» **Work to complete**
In the article on the Nevis robotics team, how many teams competed at the Lake Superior Regional?

» **Source**
··········

Team 3102 Tech-No-Tigers won the honor of competing in worlds Apr. 24-27 in Detroit, Mich. in this year's "Deep Space" event with a win at Duluth Saturday. Mentors and family members were there to show their support of the team that has put in countless hours of hard work preparing for regionals. Submitted photos.1 / 2
Excited after their win qualified them for worlds, from left, pit captain Autumn Voegel, safety captain Sierra Wroolie and Madeline Mitchell, the human player for the game, were happy to be going to the next level. 2 / 2

The Nevis Robotics Team 3102 Tech-No-Tigers, which also includes members from Walker-Hackensack-Akeley School, is heading to the worlds.

The For Inspiration and Recognition of Science and Technology (FIRST) Championship competition in Detroit, Mich. will be held April 24-27.

The team earned a spot at worlds with their win at the Lake Superior Regional last weekend that included 63 teams.

Tom Aman is a senior and the lead programmer and technician on the drive team. He was selected by mentor Olaf Netteberg to report on regionals. It will be his second time attending a world competition, as he also was part of the robotics team that went to St. Louis in 2016.

"We are all still very excited about winning the regional," he said. "We were the fifth place alliance at the end of the qualification rounds on Saturday, and were picked by the second place alliance, Gator Robotics from Badger. The third member of our alliance in finals was Sub-Zero Robotics from Esko."

··········

» **Dataset section**
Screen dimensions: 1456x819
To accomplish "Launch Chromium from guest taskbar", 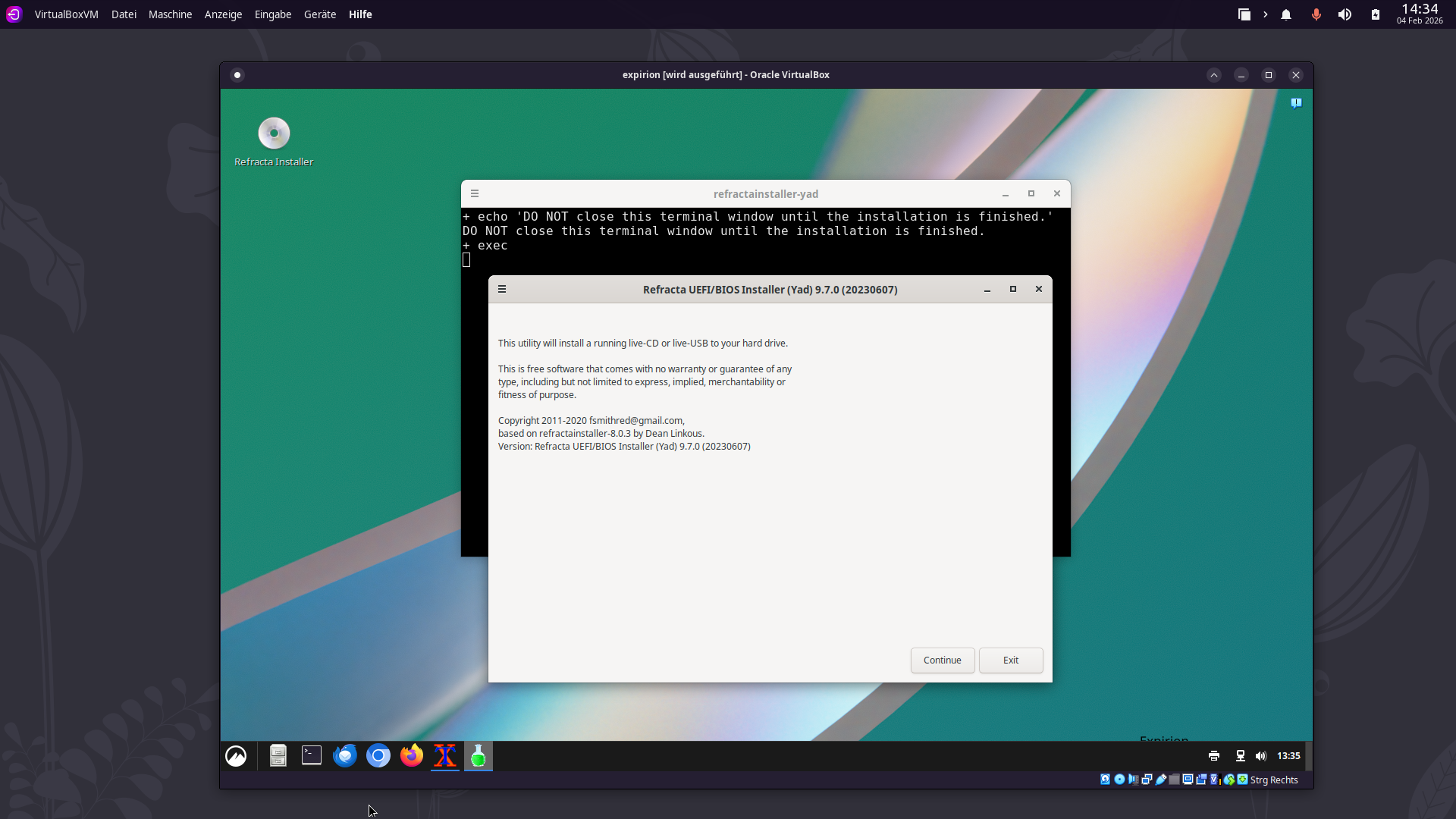I will (x=378, y=755).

··········

» **Worked solution**
63 teams competed at the Lake Superior Regional.